Re: [PATCH 3/3 v3] cpufreq: governor: Replace timers with utilization update callbacks

From: Viresh Kumar
Date: Fri Feb 05 2016 - 01:50:46 EST


Will suck some more blood, sorry about that :)

On 05-02-16, 02:28, Rafael J. Wysocki wrote:
> The v3 addresses some review comments from Viresh and a couple of issues found
> by me. Changes from the previous version:
> - Synchronize gov_cancel_work() with the (new) irq_work properly.
> - Add a comment about the (new) memory barrier.
> - Move samle_delay_ns to "shared" (struct cpu_common_dbs_info) so it is the

sample_delay_ns was already there, you moved last_sample_time instead :)

> @@ -139,7 +141,11 @@ struct cpu_common_dbs_info {
> struct mutex timer_mutex;
>
> ktime_t time_stamp;
> + u64 last_sample_time;
> + s64 sample_delay_ns;
> atomic_t skip_work;
> + struct irq_work irq_work;

Just for my understanding, why can't we schedule a normal work directly? Is it
because of scheduler's hotpath and queue_work() is slow?

> Index: linux-pm/drivers/cpufreq/cpufreq_governor.c
> +void gov_set_update_util(struct cpu_common_dbs_info *shared,
> + unsigned int delay_us)
> {
> + struct cpufreq_policy *policy = shared->policy;
> struct dbs_data *dbs_data = policy->governor_data;
> - struct cpu_dbs_info *cdbs;
> int cpu;
>
> + shared->sample_delay_ns = delay_us * NSEC_PER_USEC;
> + shared->time_stamp = ktime_get();
> + shared->last_sample_time = 0;

Calling this routine from update_sampling_rate() is still wrong. Because that
will also make last_sample_time = 0, which means that we will schedule the
irq-work on the next util update.

We surely didn't wanted that to happen, isn't it ?

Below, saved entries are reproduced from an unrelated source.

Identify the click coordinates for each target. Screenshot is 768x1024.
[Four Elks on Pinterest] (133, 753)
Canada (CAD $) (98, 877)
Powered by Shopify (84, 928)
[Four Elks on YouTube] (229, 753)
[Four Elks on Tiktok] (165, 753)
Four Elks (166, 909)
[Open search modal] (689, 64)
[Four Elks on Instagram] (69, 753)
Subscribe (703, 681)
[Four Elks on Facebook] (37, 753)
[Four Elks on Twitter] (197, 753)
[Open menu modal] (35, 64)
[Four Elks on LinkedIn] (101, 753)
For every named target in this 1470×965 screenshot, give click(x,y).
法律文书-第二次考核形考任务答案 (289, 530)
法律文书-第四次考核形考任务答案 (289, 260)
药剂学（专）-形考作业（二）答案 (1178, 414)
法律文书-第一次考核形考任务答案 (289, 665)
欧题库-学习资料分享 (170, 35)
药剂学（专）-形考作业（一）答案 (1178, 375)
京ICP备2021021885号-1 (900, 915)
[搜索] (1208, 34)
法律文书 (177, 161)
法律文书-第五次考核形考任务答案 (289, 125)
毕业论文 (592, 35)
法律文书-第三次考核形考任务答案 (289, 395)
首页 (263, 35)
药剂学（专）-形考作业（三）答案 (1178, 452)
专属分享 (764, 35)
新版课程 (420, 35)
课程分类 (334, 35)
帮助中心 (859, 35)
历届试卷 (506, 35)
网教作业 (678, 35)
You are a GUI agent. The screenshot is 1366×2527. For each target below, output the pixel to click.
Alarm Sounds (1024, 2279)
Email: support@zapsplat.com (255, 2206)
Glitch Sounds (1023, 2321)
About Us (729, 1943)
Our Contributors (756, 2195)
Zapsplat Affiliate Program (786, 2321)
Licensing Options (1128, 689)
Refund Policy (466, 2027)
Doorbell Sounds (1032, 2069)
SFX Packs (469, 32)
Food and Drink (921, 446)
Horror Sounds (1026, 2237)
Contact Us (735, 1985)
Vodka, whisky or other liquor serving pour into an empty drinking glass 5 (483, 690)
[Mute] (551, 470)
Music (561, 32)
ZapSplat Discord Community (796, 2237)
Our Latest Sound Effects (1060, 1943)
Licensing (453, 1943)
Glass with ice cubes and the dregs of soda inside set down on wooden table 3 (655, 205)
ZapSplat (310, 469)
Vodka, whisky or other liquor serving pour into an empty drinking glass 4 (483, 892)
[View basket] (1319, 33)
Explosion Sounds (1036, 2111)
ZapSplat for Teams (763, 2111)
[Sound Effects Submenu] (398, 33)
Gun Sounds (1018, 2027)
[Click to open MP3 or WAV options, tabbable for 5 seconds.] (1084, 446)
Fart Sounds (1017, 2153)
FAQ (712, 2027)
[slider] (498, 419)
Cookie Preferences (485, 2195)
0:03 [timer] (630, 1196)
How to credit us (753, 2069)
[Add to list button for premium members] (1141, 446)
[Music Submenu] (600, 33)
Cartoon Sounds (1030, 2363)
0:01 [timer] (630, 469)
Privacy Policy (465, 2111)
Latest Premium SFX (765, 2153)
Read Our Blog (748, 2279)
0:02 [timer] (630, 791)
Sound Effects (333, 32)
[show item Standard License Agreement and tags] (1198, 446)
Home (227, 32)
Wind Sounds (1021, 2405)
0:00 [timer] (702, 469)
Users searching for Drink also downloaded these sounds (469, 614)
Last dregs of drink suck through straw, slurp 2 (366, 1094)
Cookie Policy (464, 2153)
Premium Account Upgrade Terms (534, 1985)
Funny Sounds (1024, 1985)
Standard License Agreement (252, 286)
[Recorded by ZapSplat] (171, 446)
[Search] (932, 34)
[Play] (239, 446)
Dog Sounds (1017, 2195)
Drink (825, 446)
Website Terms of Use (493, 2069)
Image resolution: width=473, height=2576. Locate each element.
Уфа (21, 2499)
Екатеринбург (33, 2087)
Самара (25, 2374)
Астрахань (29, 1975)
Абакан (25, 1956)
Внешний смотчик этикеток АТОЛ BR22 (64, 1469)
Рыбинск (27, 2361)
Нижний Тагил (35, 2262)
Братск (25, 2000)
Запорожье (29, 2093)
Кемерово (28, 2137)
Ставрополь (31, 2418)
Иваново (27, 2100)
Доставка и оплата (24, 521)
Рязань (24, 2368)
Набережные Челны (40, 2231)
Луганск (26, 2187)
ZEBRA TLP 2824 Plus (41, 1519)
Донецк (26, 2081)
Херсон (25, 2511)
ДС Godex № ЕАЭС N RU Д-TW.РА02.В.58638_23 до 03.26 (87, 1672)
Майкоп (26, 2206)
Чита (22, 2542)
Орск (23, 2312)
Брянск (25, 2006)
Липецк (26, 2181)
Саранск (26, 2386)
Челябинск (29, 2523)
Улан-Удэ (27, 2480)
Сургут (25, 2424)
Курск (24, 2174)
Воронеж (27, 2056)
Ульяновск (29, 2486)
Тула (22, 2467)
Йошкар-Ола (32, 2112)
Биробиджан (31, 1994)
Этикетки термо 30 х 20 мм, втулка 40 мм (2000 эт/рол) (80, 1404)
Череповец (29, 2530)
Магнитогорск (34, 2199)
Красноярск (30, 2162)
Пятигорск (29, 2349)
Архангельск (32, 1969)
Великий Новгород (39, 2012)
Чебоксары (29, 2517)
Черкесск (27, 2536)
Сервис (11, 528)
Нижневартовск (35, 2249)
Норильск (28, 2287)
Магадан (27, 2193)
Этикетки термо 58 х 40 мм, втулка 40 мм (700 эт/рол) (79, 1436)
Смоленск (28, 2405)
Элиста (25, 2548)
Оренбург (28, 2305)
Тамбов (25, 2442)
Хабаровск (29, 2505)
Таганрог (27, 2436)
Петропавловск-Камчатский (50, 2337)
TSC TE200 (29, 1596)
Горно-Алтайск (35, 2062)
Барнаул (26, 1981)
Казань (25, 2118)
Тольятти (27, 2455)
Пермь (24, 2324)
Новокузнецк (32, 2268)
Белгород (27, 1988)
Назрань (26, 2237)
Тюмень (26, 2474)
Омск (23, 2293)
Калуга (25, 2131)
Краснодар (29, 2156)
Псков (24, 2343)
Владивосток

> for_each_cpu(cpu, policy->cpus) {
> - cdbs = dbs_data->cdata->get_cpu_cdbs(cpu);
> - cdbs->timer.expires = jiffies + delay;
> - add_timer_on(&cdbs->timer, cpu);
> + struct cpu_dbs_info *cdbs = dbs_data->cdata->get_cpu_cdbs(cpu);
> +
> + cpufreq_set_update_util_data(cpu, &cdbs->update_util);
> }
> }
> -EXPORT_SYMBOL_GPL(gov_add_timers);
> +EXPORT_SYMBOL_GPL(gov_set_update_util);

> void gov_cancel_work(struct cpu_common_dbs_info *shared)
> {
> - /* Tell dbs_timer_handler() to skip queuing up work items. */
> + /* Tell dbs_update_util_handler() to skip queuing up work items. */
> atomic_inc(&shared->skip_work);
> /*
> - * If dbs_timer_handler() is already running, it may not notice the
> - * incremented skip_work, so wait for it to complete to prevent its work
> - * item from being queued up after the cancel_work_sync() below.
> - */
> - gov_cancel_timers(shared->policy);
> - /*
> - * In case dbs_timer_handler() managed to run and spawn a work item
> - * before the timers have been canceled, wait for that work item to
> - * complete and then cancel all of the timers set up by it. If
> - * dbs_timer_handler() runs again at that point, it will see the
> - * positive value of skip_work and won't spawn any more work items.
> + * If dbs_update_util_handler() is already running, it may not notice
> + * the incremented skip_work, so wait for it to complete to prevent its
> + * work item from being queued up after the cancel_work_sync() below.
> */
> + gov_clear_update_util(shared->policy);
> + wait_for_completion(&shared->irq_work_done);

I may be wrong, but isn't running irq_work_sync() enough here instead ?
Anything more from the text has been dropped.